Optimal Data Intensive Flows for Network on Chip Mesh Networks

Junwei Zhang\*, Yang Liu\*\* and Thomas Robertazzi\*\*,

\*Dept. of Applied Mathematics and Statistics,

\*\*Dept. of Electrical and Computer Engineering,

Stony Brook University,

Stony Brook NY 11794

[Junwei.Zhang@stonybrook.edu](mailto:Junwei.Zhang@stonybrook.edu)

Key Words: Divisible Load Theory, Voronoi Diagram, Multi-source, Network on Chip (NOC) Interconnection Network, Mesh, Data Intensive Load

ABSTRACT

Data flow analysis and optimization is considered for homogeneous rectangular mesh networks. Firstly, closed-form solutions are found for the equivalence computation [11] of divisible workload originating from a single data injection point in a homogeneous mesh network. We propose a flow matrix closed-form equation to present the equivalence, which allows a characterization of the nature of minimal time solution and a simple method to determine when and how much load to distribute to processors. We also propose a rigorous mathematical proof about the flow matrix optimal solution existence and that the solution is unique.

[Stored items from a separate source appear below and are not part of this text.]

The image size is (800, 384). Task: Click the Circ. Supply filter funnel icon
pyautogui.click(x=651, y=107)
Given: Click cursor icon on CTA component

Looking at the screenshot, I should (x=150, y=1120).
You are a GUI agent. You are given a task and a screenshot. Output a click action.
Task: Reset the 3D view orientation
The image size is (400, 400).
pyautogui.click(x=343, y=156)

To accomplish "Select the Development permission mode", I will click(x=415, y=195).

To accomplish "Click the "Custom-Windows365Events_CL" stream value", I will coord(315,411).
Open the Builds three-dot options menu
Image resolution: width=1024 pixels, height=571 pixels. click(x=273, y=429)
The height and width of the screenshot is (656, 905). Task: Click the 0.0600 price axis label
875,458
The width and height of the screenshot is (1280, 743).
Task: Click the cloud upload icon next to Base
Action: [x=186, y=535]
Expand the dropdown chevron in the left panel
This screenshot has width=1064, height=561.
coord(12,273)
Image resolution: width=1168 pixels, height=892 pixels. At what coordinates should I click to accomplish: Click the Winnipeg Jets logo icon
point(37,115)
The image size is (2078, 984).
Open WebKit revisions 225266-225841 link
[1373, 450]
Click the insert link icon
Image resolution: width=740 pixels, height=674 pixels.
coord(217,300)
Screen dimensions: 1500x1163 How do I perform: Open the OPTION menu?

Secondly, load originating at multiple data injection points is considered. A reduced Manhattan distance Voronoi diagram algorithm (RMDVDA) is used to minimize the overall processing time of these workloads by taking advantage of a processor equivalence technique. In the first phase, a Voronoi Manhattan distance diagram is used to obtain a network cluster division. In the second phase, an efficient algorithm to obtain near-optimal load distribution among processors represented by equivalent processors is proposed. The algorithm minimizes the number of processors utilized. Experimental evaluation through simulations demonstrates that a load can be processed in about the same suboptimal time and yet save about 35% - 40% of processor resources. Further, the lower bound of intuitive and heuristic algorithms are also investigated.

This work has important consequences for networks on chips where the demonstrated ability to reduce the number of processors needed for a computational problem has significant consequences for chip area and chip scalability.

1.0 Background

Networks on chips (NOC) represent the smallest networks that have been implemented to date [10]. A popular choice for the interconnection network on such networks on chips is the rectangular mesh. It is straightforward to implement and is a natural choice for a planar chip layout.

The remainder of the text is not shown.